Updated

The nation's budget deficit has topped $1 trillion for a third straight year, adding pressure on Congress and the White House to make more progress a long-term plan to shrink the growing imbalance.

The Treasury Department said Wednesday that the deficit through July totals $1.1 trillion. Three years ago, that would have been a record high for the full year.

This year's deficit is on pace to exceed last year's imbalance of $1.29 trillion but fall short of the record $1.41 trillion set in 2009.

For the first 10 months of the budget year, spending has risen 2.4 percent while revenue has climbed 8 percent. That's a sign that more people are working and paying taxes, although unemployment remains high at 9.1 percent.

Record deficits have forced President Barack Obama and Congress to create a 12-member committee of lawmakers tasked with reducing the imbalance over the next decade by $1.2 trillion. If the panel splits and cannot agree on a plan, severe across-the-board spending cuts would go into effect automatically.

The committee was a key part of a deal forged last week that allowed the government to boost its borrowing limit. But the deal fell short of the $4 trillion in cuts that Standard & Poor's said was needed to achieve a credible deficit plan. As a result, S&P downgraded the U.S. government's credit from AAA to AA+.

The deficits prompted a political backlash that allowed Republicans to take control of the House in last year's elections. While both parties say they are committed to reducing the deficits, Republicans are opposed to tax increases and Democrats are fighting to protect entitlement programs, such as Social Security and Medicare from big cuts.

Before 2009, the deficit had never come close to $1 trillion in a single year. The soaring deficits have reflected increased government spending in response to a deep recession plus a loss of tax revenues as millions of people lost their jobs.
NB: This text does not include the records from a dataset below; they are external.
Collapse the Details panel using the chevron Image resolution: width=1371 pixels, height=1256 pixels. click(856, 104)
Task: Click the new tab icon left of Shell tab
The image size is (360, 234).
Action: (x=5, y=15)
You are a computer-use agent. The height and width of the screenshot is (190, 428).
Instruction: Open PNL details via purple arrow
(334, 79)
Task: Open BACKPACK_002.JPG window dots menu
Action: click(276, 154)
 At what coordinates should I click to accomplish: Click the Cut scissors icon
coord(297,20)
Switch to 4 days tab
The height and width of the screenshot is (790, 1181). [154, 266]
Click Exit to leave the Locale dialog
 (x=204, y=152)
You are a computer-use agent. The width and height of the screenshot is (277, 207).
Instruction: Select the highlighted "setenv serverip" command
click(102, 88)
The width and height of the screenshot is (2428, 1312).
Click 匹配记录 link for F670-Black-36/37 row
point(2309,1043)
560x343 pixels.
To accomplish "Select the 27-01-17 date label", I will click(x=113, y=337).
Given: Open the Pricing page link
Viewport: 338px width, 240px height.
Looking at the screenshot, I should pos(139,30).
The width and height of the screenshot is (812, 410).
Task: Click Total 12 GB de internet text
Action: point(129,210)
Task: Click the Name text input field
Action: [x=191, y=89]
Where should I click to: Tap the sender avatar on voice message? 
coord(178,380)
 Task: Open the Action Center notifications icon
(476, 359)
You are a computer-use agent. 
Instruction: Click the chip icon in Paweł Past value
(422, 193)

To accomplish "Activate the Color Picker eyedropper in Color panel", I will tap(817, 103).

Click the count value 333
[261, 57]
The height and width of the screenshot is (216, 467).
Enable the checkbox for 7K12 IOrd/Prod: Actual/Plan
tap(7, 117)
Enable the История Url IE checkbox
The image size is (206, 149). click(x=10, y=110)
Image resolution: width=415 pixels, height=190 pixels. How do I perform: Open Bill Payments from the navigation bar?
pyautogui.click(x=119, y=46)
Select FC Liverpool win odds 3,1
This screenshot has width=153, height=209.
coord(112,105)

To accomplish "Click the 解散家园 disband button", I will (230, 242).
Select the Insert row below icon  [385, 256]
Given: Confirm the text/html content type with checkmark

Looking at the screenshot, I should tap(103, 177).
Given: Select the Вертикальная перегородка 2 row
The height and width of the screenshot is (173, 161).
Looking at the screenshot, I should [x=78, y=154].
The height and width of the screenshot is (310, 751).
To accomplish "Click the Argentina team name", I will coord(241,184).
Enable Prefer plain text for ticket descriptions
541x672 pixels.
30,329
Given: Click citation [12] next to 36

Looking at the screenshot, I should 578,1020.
The government last recorded a budget surplus in 2001, when revenues were $127 billion greater than spending. The surpluses were expected to total $5.6 trillion over the next decade.

But the country was back in the red by 2002. The deficit grew after President George W. Bush won approval for broad tax cuts and launched the invasions of Iraq and Afghanistan.

In 2008, Bush's last full year in office, the deficit reached $454.8 billion, a record at that time. And when the economy plunged into a deep recession, the yearly imbalance topped $1 trillion.

Higher spending on unemployment insurance and food stamps, and a sharp contraction in tax revenues, widened the deficit. And it grew even more after the Obama administration backed a $787 billion stimulus program to boost the economy.

The deficit also worsened after Obama and congressional Republicans agreed to extend Bush's tax cuts for two more years.